ACTION ITEM: In the response, each entry below should appear again exactly as given.

SUPPLIED MATERIAL:

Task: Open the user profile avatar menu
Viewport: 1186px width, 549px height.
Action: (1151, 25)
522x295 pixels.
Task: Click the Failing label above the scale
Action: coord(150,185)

TASK ANSWER:
Task: Open the user profile avatar menu
Viewport: 1186px width, 549px height.
Action: (1151, 25)
522x295 pixels.
Task: Click the Failing label above the scale
Action: coord(150,185)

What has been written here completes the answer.